WHAT THE EXERCISE ASKS:
Restate exactly the lines that run from the start of the records below to the line containing "Privacy Policy (80, 1372)", counting both ends, and nothing else; pictures stay out.

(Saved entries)
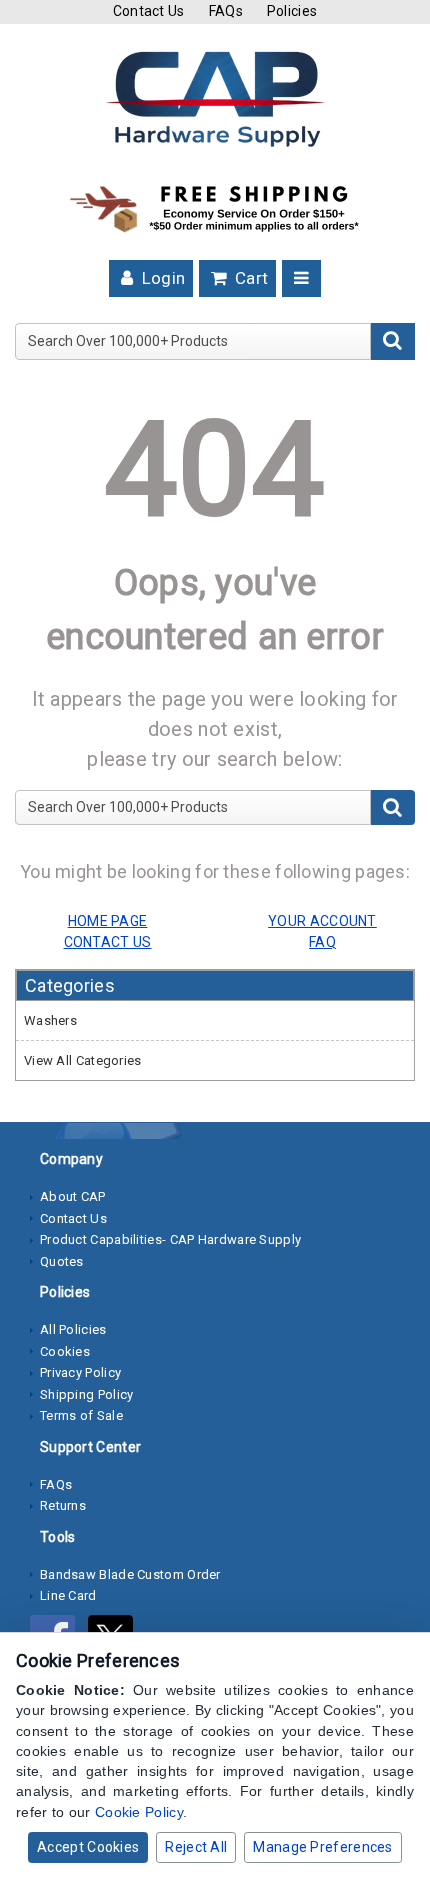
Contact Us (149, 11)
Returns (63, 1505)
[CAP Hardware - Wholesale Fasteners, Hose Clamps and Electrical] (215, 98)
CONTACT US (108, 942)
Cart (250, 278)
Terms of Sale (81, 1415)
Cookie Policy (139, 1812)
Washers (50, 1020)
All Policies (73, 1329)
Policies (292, 11)
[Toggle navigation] (301, 278)
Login (161, 278)
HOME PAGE (108, 921)
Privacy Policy (80, 1372)
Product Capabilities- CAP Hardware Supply (170, 1239)
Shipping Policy (87, 1394)
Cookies (65, 1351)
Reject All (196, 1847)
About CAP (73, 1196)
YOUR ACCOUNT (322, 921)
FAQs (226, 11)
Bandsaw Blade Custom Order (130, 1574)
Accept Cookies (88, 1847)
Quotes (62, 1261)
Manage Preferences (322, 1847)
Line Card (68, 1595)
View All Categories (83, 1060)
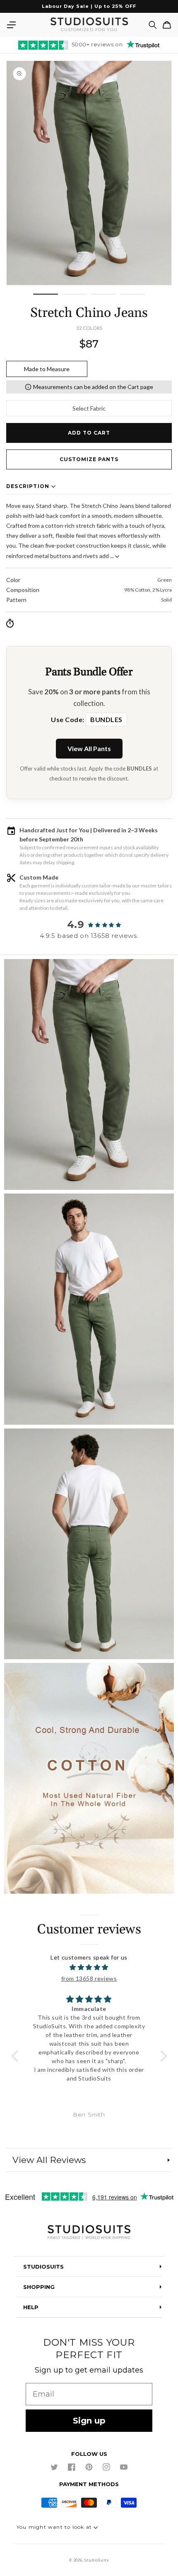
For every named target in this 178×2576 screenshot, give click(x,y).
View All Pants (89, 748)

OUTPUT FOR THIS EXERCISE:
Contact Us (149, 11)
Returns (63, 1505)
[CAP Hardware - Wholesale Fasteners, Hose Clamps and Electrical] (215, 98)
CONTACT US (108, 942)
Cart (250, 278)
Terms of Sale (81, 1415)
Cookie Policy (139, 1812)
Washers (50, 1020)
All Policies (73, 1329)
Policies (292, 11)
[Toggle navigation] (301, 278)
Login (161, 278)
HOME PAGE (108, 921)
Privacy Policy (80, 1372)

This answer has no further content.